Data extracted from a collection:
Segment Open
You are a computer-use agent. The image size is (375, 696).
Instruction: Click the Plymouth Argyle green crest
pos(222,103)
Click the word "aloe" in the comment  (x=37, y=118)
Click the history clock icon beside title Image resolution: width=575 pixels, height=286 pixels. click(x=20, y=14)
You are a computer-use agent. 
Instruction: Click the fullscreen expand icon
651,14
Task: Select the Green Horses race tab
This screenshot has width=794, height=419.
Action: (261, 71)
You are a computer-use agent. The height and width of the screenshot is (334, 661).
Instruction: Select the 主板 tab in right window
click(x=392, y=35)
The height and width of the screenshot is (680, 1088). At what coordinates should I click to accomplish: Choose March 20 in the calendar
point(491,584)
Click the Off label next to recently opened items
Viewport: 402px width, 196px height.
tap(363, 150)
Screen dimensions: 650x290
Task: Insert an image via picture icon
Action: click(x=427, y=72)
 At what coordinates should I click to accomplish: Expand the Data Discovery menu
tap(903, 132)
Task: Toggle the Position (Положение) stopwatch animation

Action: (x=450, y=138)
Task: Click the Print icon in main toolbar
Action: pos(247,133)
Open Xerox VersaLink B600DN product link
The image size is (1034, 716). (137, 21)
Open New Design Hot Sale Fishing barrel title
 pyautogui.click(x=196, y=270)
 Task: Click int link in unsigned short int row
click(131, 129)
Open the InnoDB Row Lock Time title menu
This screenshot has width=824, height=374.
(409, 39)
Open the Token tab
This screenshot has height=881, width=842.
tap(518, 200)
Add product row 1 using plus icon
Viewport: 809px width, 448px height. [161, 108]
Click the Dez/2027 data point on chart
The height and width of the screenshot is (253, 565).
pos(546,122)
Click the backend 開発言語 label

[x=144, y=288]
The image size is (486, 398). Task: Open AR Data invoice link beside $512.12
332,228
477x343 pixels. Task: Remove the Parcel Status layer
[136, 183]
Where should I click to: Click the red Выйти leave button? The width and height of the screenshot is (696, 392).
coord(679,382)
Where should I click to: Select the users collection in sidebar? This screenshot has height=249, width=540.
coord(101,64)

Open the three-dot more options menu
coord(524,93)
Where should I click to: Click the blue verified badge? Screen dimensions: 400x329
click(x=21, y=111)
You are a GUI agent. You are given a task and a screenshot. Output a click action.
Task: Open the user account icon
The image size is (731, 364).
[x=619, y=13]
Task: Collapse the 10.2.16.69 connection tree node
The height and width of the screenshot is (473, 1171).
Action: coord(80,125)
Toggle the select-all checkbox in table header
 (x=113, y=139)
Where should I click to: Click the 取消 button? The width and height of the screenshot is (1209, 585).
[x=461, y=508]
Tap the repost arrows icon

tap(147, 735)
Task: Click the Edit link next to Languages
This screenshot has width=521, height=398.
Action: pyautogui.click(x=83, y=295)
Segment Closed
> Instructions for the task
Repeat each entry above, keeping every word exact.

> Exercise solution
You are a computer-use agent. The image size is (375, 696).
Instruction: Click the Plymouth Argyle green crest
pos(222,103)
Click the word "aloe" in the comment  (x=37, y=118)
Click the history clock icon beside title Image resolution: width=575 pixels, height=286 pixels. click(x=20, y=14)
You are a computer-use agent. 
Instruction: Click the fullscreen expand icon
651,14
Task: Select the Green Horses race tab
This screenshot has width=794, height=419.
Action: (261, 71)
You are a computer-use agent. The height and width of the screenshot is (334, 661).
Instruction: Select the 主板 tab in right window
click(x=392, y=35)
The height and width of the screenshot is (680, 1088). At what coordinates should I click to accomplish: Choose March 20 in the calendar
point(491,584)
Click the Off label next to recently opened items
Viewport: 402px width, 196px height.
tap(363, 150)
Screen dimensions: 650x290
Task: Insert an image via picture icon
Action: click(x=427, y=72)
 At what coordinates should I click to accomplish: Expand the Data Discovery menu
tap(903, 132)
Task: Toggle the Position (Положение) stopwatch animation

Action: (x=450, y=138)
Task: Click the Print icon in main toolbar
Action: pos(247,133)
Open Xerox VersaLink B600DN product link
The image size is (1034, 716). (137, 21)
Open New Design Hot Sale Fishing barrel title
 pyautogui.click(x=196, y=270)
 Task: Click int link in unsigned short int row
click(131, 129)
Open the InnoDB Row Lock Time title menu
This screenshot has width=824, height=374.
(409, 39)
Open the Token tab
This screenshot has height=881, width=842.
tap(518, 200)
Add product row 1 using plus icon
Viewport: 809px width, 448px height. [161, 108]
Click the Dez/2027 data point on chart
The height and width of the screenshot is (253, 565).
pos(546,122)
Click the backend 開発言語 label

[x=144, y=288]
The image size is (486, 398). Task: Open AR Data invoice link beside $512.12
332,228
477x343 pixels. Task: Remove the Parcel Status layer
[136, 183]
Where should I click to: Click the red Выйти leave button? The width and height of the screenshot is (696, 392).
coord(679,382)
Where should I click to: Select the users collection in sidebar? This screenshot has height=249, width=540.
coord(101,64)

Open the three-dot more options menu
coord(524,93)
Where should I click to: Click the blue verified badge? Screen dimensions: 400x329
click(x=21, y=111)
You are a GUI agent. You are given a task and a screenshot. Output a click action.
Task: Open the user account icon
The image size is (731, 364).
[x=619, y=13]
Task: Collapse the 10.2.16.69 connection tree node
The height and width of the screenshot is (473, 1171).
Action: coord(80,125)
Toggle the select-all checkbox in table header
 (x=113, y=139)
Where should I click to: Click the 取消 button? The width and height of the screenshot is (1209, 585).
[x=461, y=508]
Tap the repost arrows icon

tap(147, 735)
Task: Click the Edit link next to Languages
This screenshot has width=521, height=398.
Action: pyautogui.click(x=83, y=295)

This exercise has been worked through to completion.